WHAT THE TASK REQUIRES
Determine how many lines below contain the string "width" and give that number without anything else.

INPUT RECORDS
=== Section Start ===

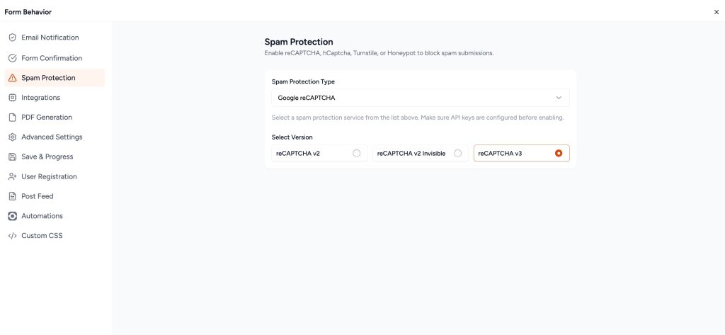Open the Post Feed settings tab

pyautogui.click(x=37, y=196)
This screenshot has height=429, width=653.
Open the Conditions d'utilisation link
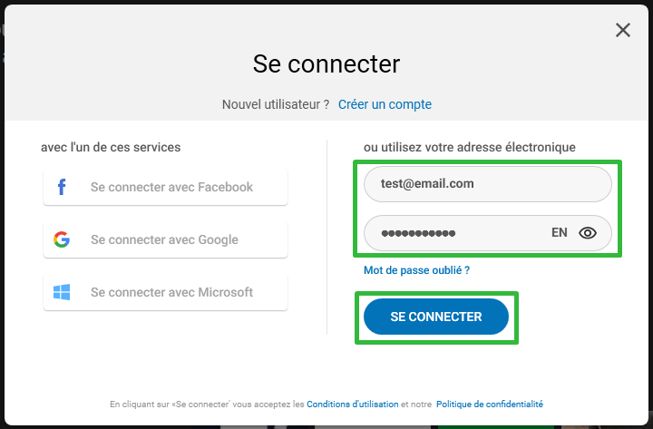[x=352, y=404]

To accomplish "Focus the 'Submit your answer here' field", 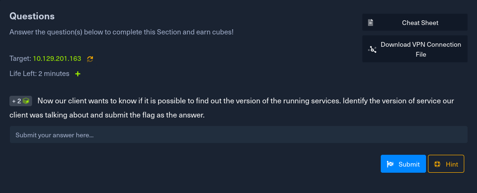I will point(238,135).
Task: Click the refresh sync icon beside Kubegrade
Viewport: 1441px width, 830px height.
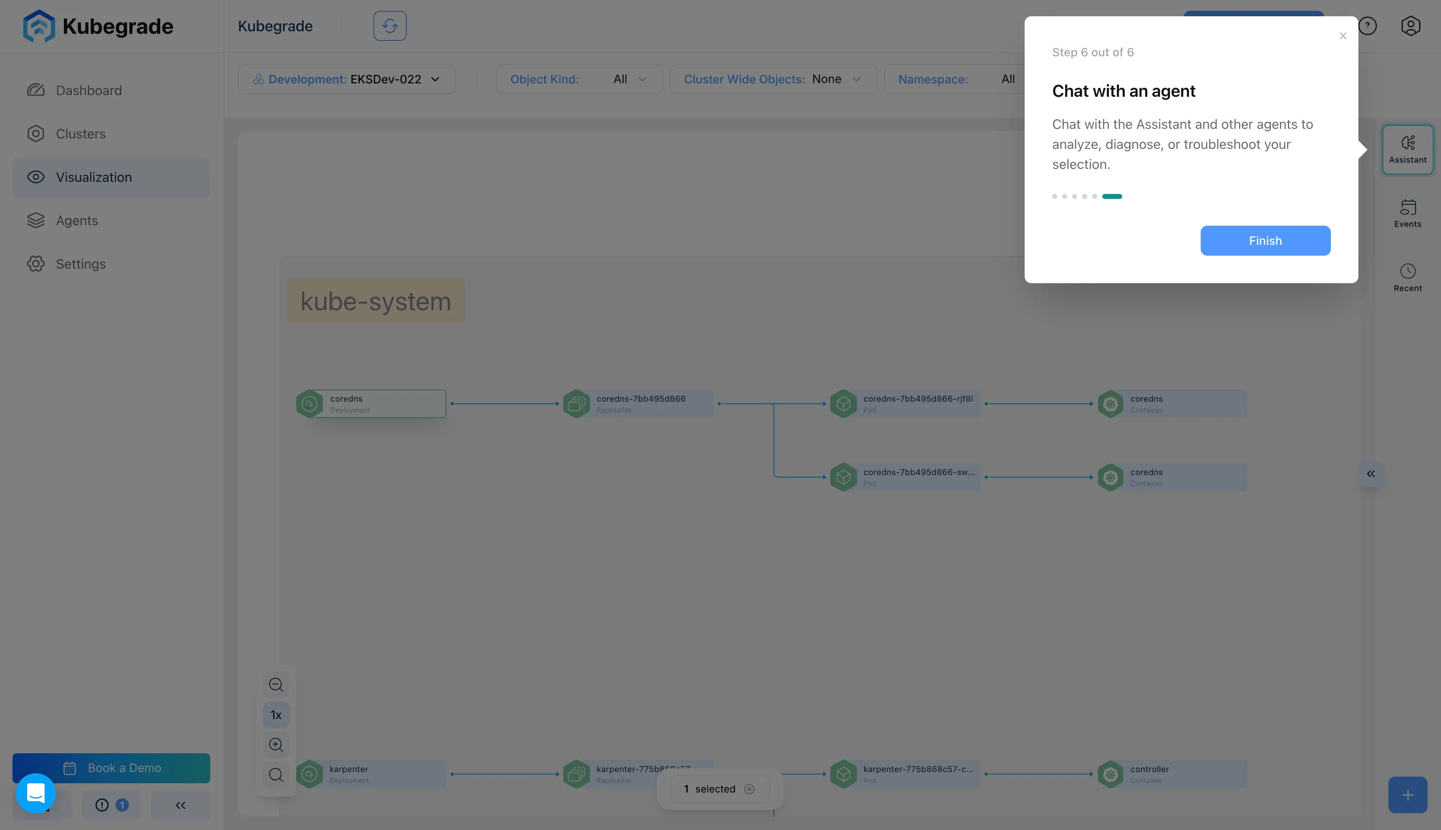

=== Section End ===

EXERCISE SOLUTION
2